- _Text provided_:
_ _ _ _
AIcrowd | REAL 2020 - Robot open-Ended Autonomous Learning

Round 1: Completed

Round 2: Completed

GOAL-Robots

11.6k

🏆 Round 2 has started! 🚀 Starter Kit with instructions on how to submit

07 Nov 2020: Rules updated for Round 2. Round 2 starts on November 16th!

28 Oct 2020: REAL 2020 has been presented @ ICDL-2020.

Introduction

Robots that learn to interact with the environment autonomously.

Abstract

Open-ended learning, also named ‘life-long learning’, ‘autonomous curriculum learning’, ‘no-task learning’, aims to build learning machines and robots that are able to acquire skills and knowledge in an incremental fashion. The REAL competition addresses open-ended learning with a focus on ‘Robot open-Ended Autonomous Learning’ (REAL), that is on systems that: (a) acquire sensorimotor competence that allows them to interact with objects and physical environments; (b) learn in a fully autonomous way, i.e. with no human intervention, on the basis of mechanisms such as curiosity, intrinsic motivations, task-free reinforcement learning, self-generated goals, and any other mechanism that might support autonomous learning. The competition will have a two-phase structure where during a first ‘intrinsic phase’ the system will have a certain time to freely explore and learn in the environment, and then during an `extrinsic phase’ the quality of the autonomously acquired knowledge will be measured with tasks unknown at design time. The objective of REAL is to: (a) track the state-of-the-art in robot open-ended autonomous learning; (b) foster research and the proposal of new solutions to the many problems posed by open-ended learning; (c) favour the development of benchmarks in the field.

Challenge

In this challenge, you will have to develop an algorithm to control a multi-link arm robot interacting with a table, a shelf and a few objects. The robot is supposed to interact with the environment and learn in autonomous manner, i.e. no reward is provided from the environment to direct its learning. The robot has access to the state of its joint angle and to the output of a fixed camera seeing the table from above. By interacting with the environment, the robot should learn how to achieve different states of the environment: e.g. how to push objects around, how to bring them on top of the shelf and how to place them one on top of the other.
_ _ _ _
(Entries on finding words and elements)
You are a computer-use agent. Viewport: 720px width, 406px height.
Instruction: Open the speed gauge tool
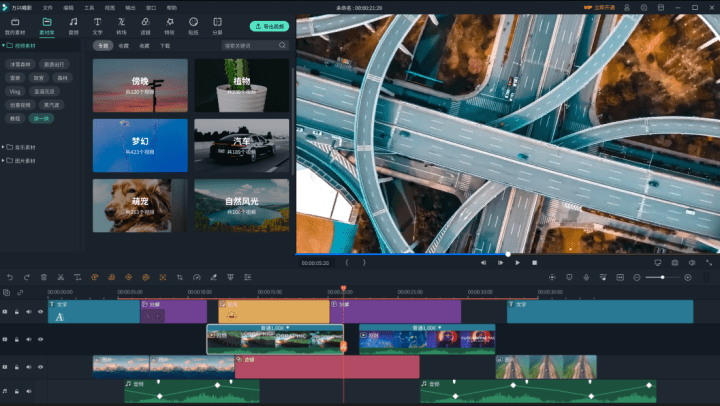click(197, 277)
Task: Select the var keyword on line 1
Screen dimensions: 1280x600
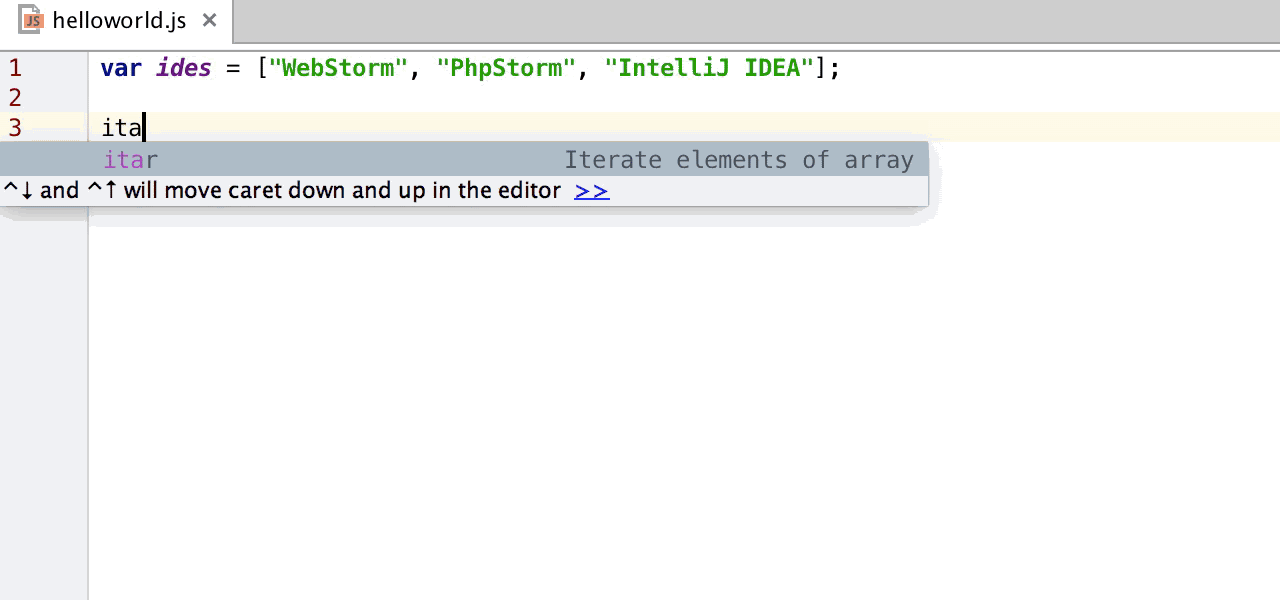Action: (x=120, y=67)
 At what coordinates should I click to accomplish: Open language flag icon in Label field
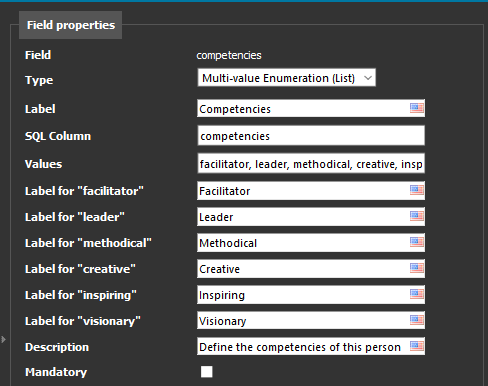coord(417,108)
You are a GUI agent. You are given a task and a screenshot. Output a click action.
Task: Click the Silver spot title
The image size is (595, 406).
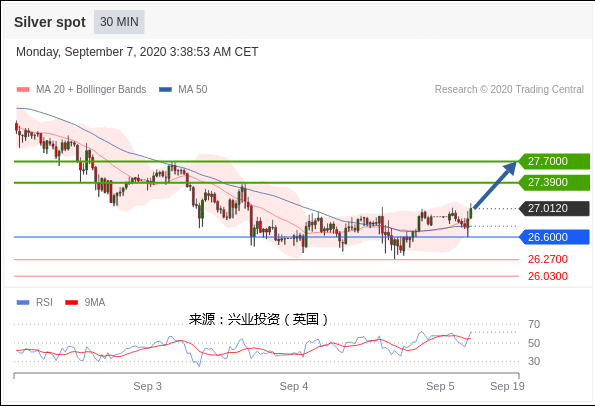click(x=50, y=22)
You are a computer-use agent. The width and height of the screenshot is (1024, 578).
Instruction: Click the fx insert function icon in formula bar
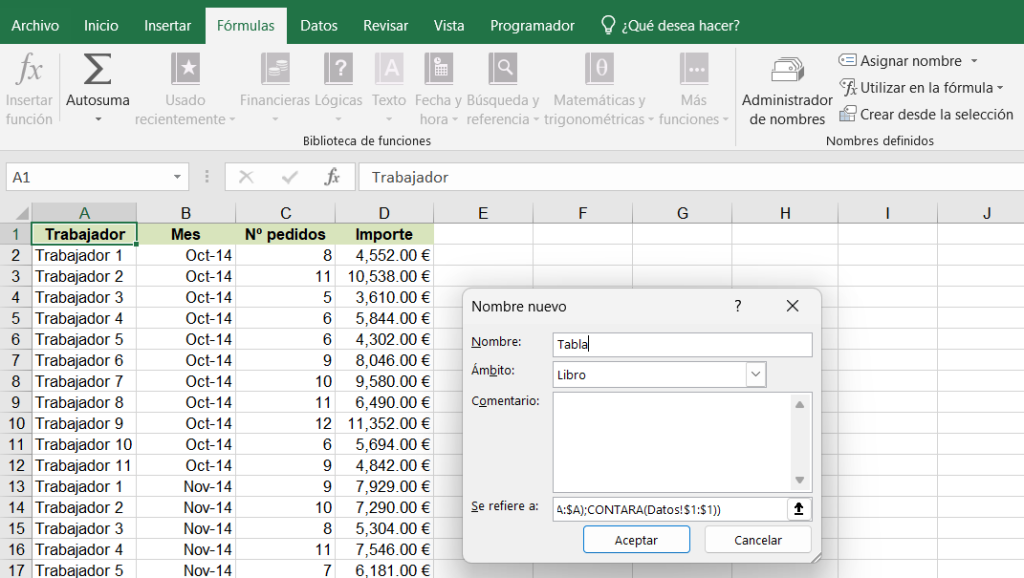[x=332, y=177]
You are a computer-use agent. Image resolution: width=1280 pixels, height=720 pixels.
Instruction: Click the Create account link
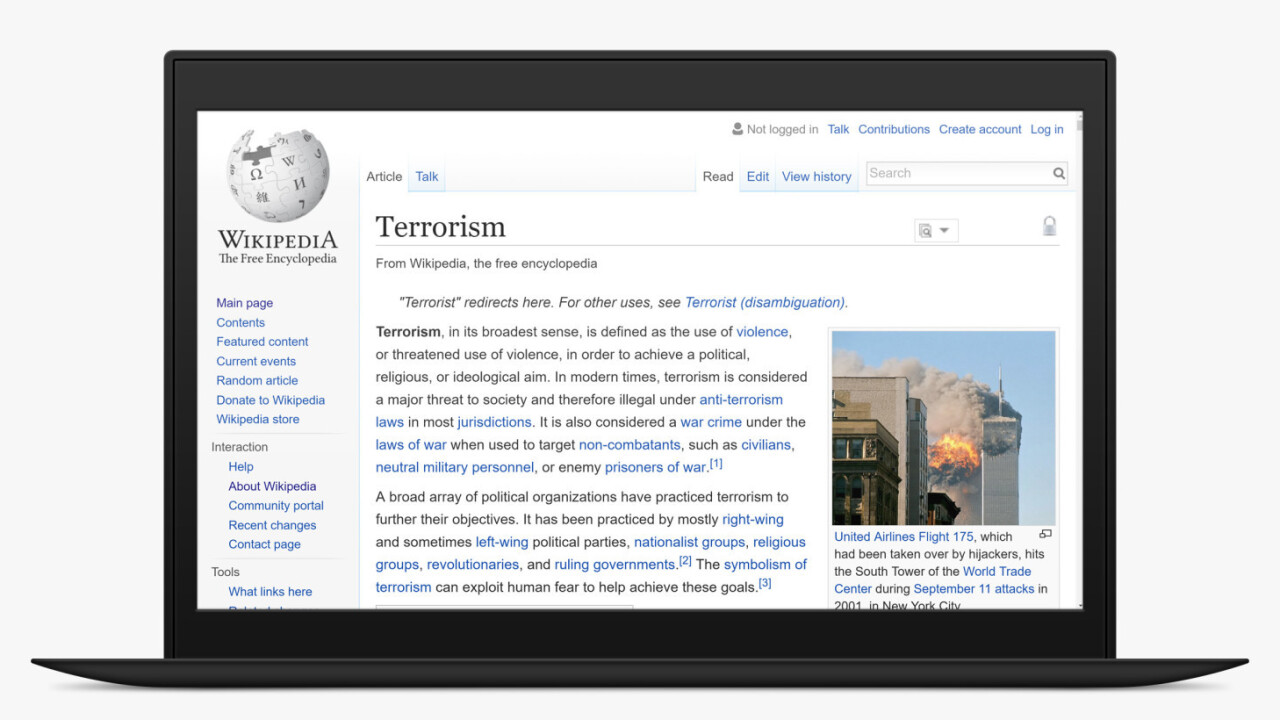click(x=980, y=129)
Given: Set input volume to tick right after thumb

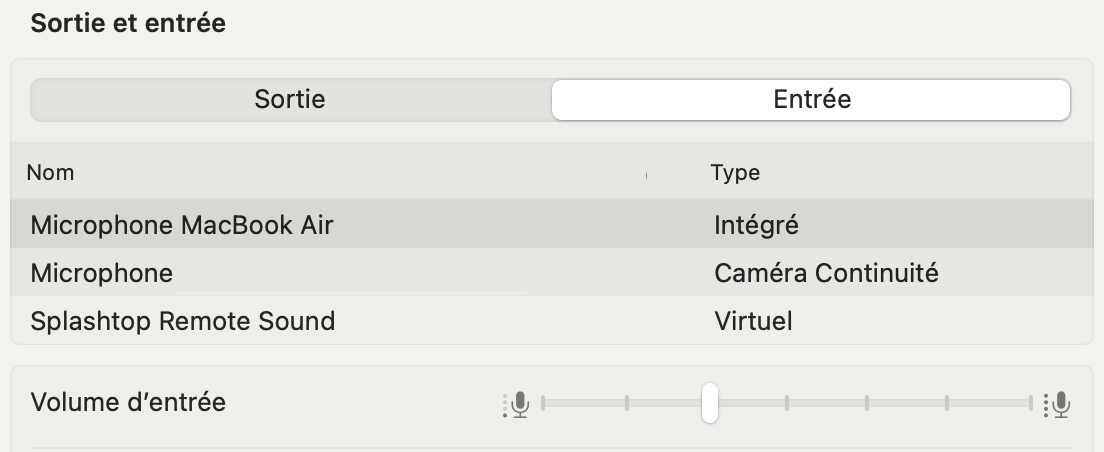Looking at the screenshot, I should point(786,403).
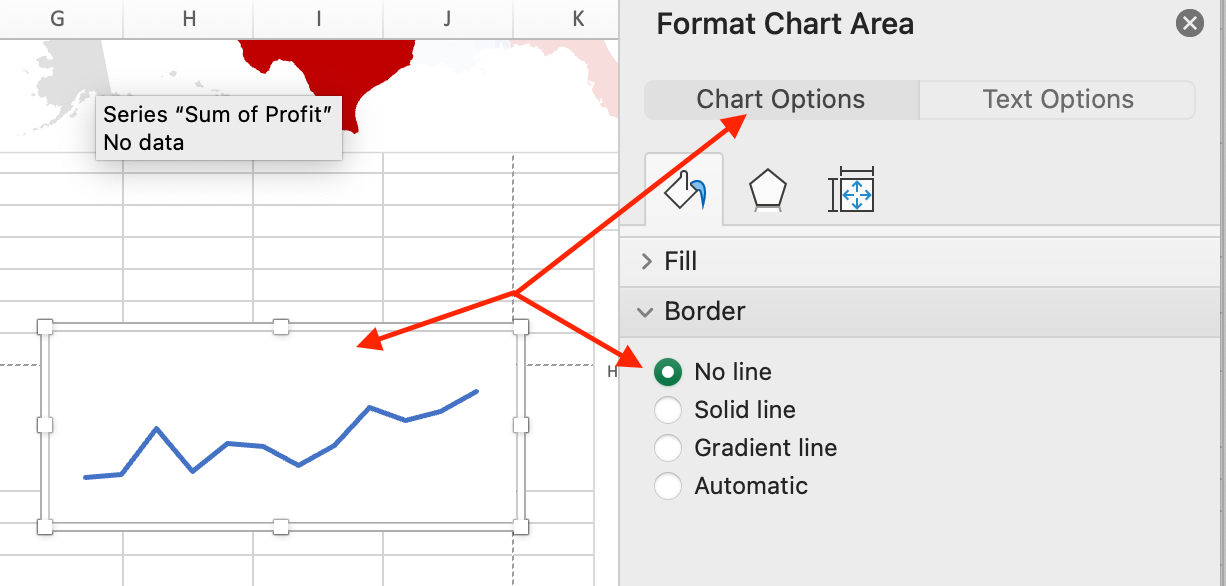Click the chart's bottom-right resize handle
The image size is (1226, 586).
tap(520, 526)
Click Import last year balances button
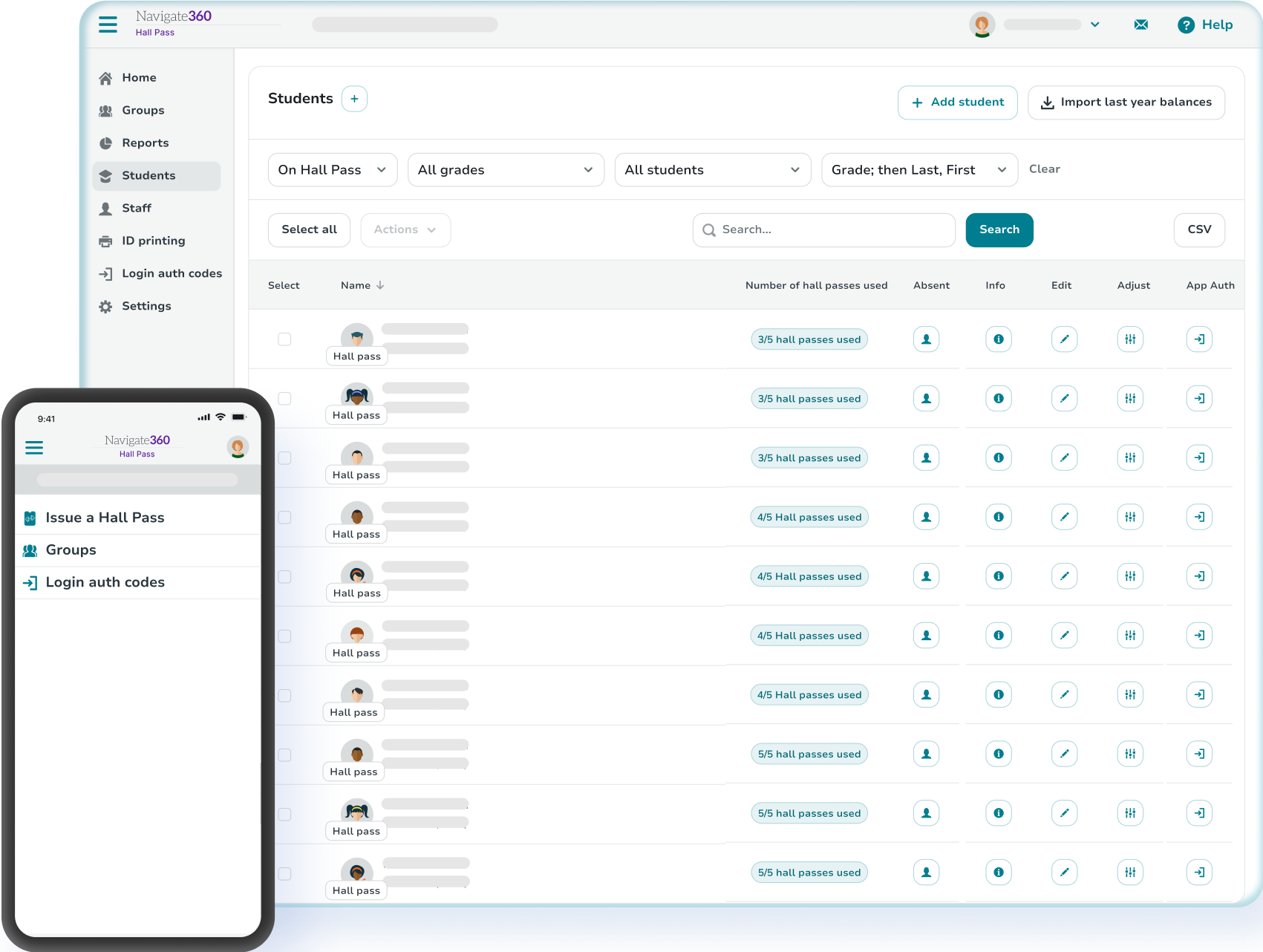 (x=1126, y=102)
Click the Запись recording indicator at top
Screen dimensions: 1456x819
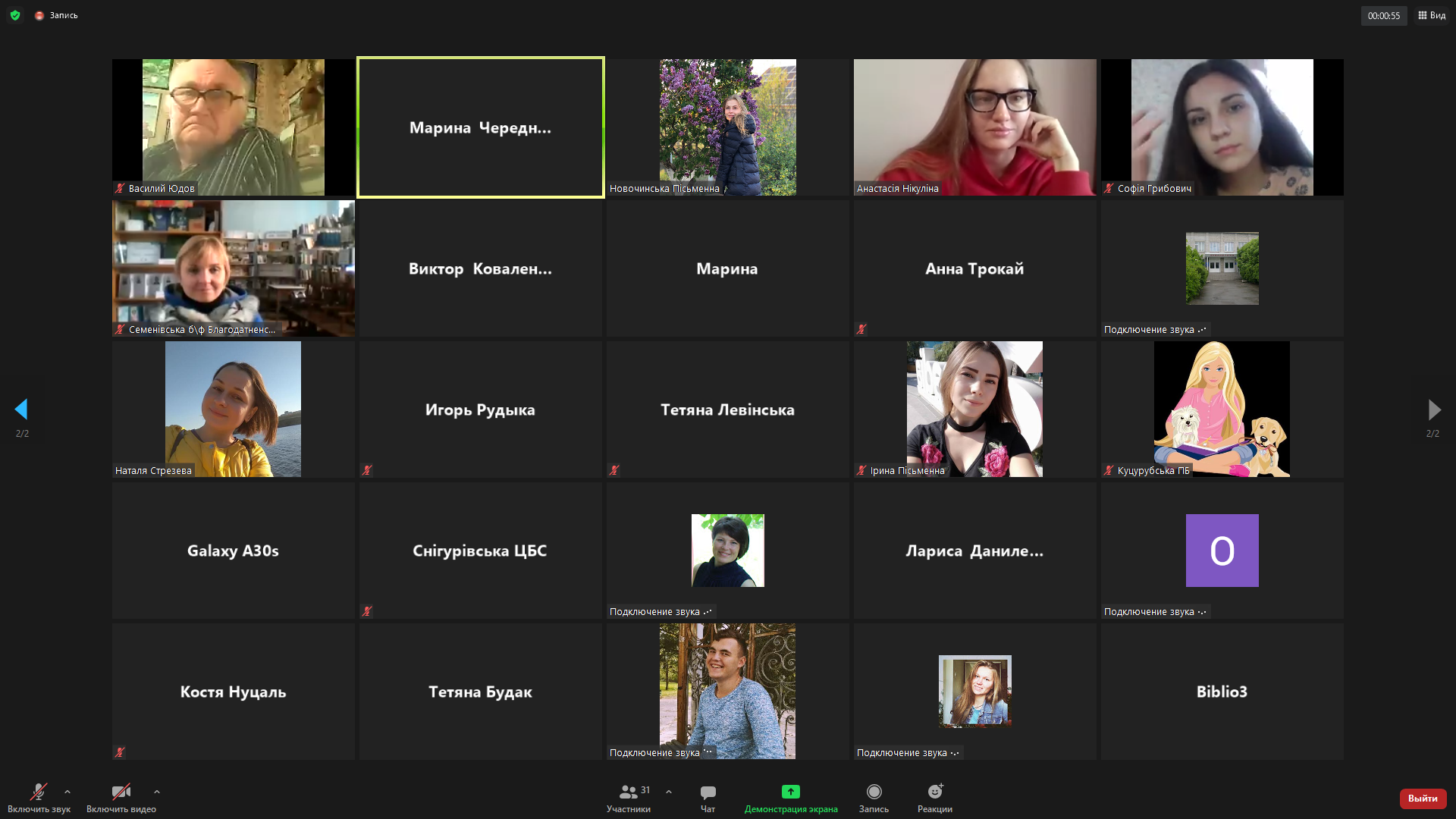(x=57, y=15)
_ _ _ _
- _Work to do_:
1) Print the part of the REAL 2020 competition page from "AIcrowd | REAL" up to and including "on November 16th!".
2) Scale the rows from the first line up to and including the line with "Action: (x=120, y=67)", and give only those lines again, requests included. Multiply every coordinate in the answers by 0.35, round to whole numbers with halves going up, and leave the pictures out.
The REAL 2020 competition page and the rows have nothing to do with each other.

- _Solutions below_:
1)
AIcrowd | REAL 2020 - Robot open-Ended Autonomous Learning

Round 1: Completed

Round 2: Completed

GOAL-Robots

11.6k

🏆 Round 2 has started! 🚀 Starter Kit with instructions on how to submit

07 Nov 2020: Rules updated for Round 2. Round 2 starts on November 16th!

2)
You are a computer-use agent. Viewport: 720px width, 406px height.
Instruction: Open the speed gauge tool
click(69, 97)
Task: Select the var keyword on line 1
Screen dimensions: 1280x600
Action: (x=42, y=23)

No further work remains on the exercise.